You're right. AMD has made some terrible decisions, but now they're at rock bottom. Under new leadership they've done all the right moves. They invested the money into developing competitive products and fixing holes in their drivers and software. The bottom line is AMD has no where to go but up, and Nvidia/Intel have no where to go but down. The market will begin to stabilize next year as we finally have a competitive market in both cpu and GPU arenas. With all the recent changes Nvidia has made it impossible to support them at this time. Until they lose 20-30% market share and realign reasonable investor expectations they will exploit their loyal fans. Most businesses do this when they're about to lose position, so it's not just them (that's what Amd did with that $1000 9590 you mentioned.) regardless of brand loyalty it's time to support amd until tier 1 products from both companies launch and maintain traditional price points. For example the titan xp is equal to the GTX 480 (second from the top silicon,) but the GTX 480 launched at $599-$699. Nvidia has been charging tier 1 prices for tier 2 gpus since the gtx 600 series. This year they pushed further with the $100-$200 Nvidia tax. And are only selling 1 tier 1 SKU the TITAN xp and for a cool $1200. This card should have been the 1080. GTX 500 series and earlier that would have been the case. by supporting AMD over Intel/Nvidia the good old days of reasonable prices may return.
"Nvidia has been charging tier 1 prices for tier 2 gpus since the gtx 600 series."

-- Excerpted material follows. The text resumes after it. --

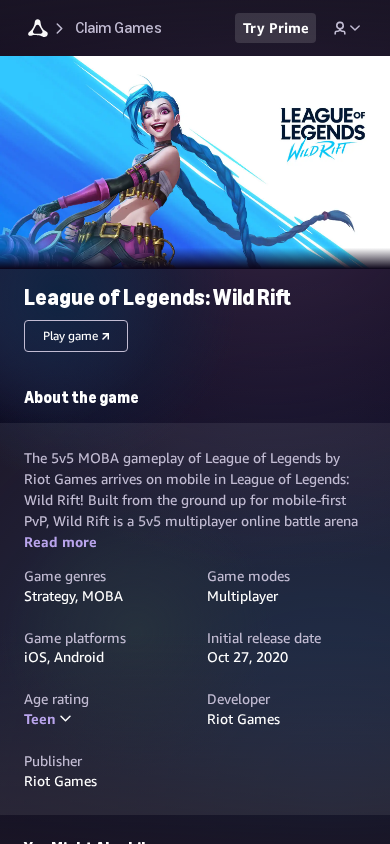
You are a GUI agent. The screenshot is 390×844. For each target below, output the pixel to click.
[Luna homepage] (38, 30)
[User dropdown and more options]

Who decides appropriate tier 1 prices? Not surprisingly, the companies who actually design and manufacture tier 1 GPU's do. What is your basis for comparison that allows you to claim the prices "exploit" fans (gee, that sounds like we just don't have a choice!)? I don't like the price of Lamborghini's either, but I don't state that they are overpriced. I simply state that they're out of my price range. There's a difference.

"This year they pushed further with the $100-$200 Nvidia tax."

Not sure what that's supposed to mean, but it sounds like you once again feel they're overpricing their GPUs.
The GTX 1060 at $250 goes toe-to-toe with the $550 980
The GTX 1070 at $380 nudges past the $650 980 Ti
The GTX 1080 at $600 handily beats the $1000 (But always commanding $1200) Titan X Maxwell

Are you really complaining that the prices are too high (again, compared to what?), or are you simply bitter that they aren't more affordable in general? Because from a price-to-performance standpoint, the prices have gone DOWN this generation by quite a bit.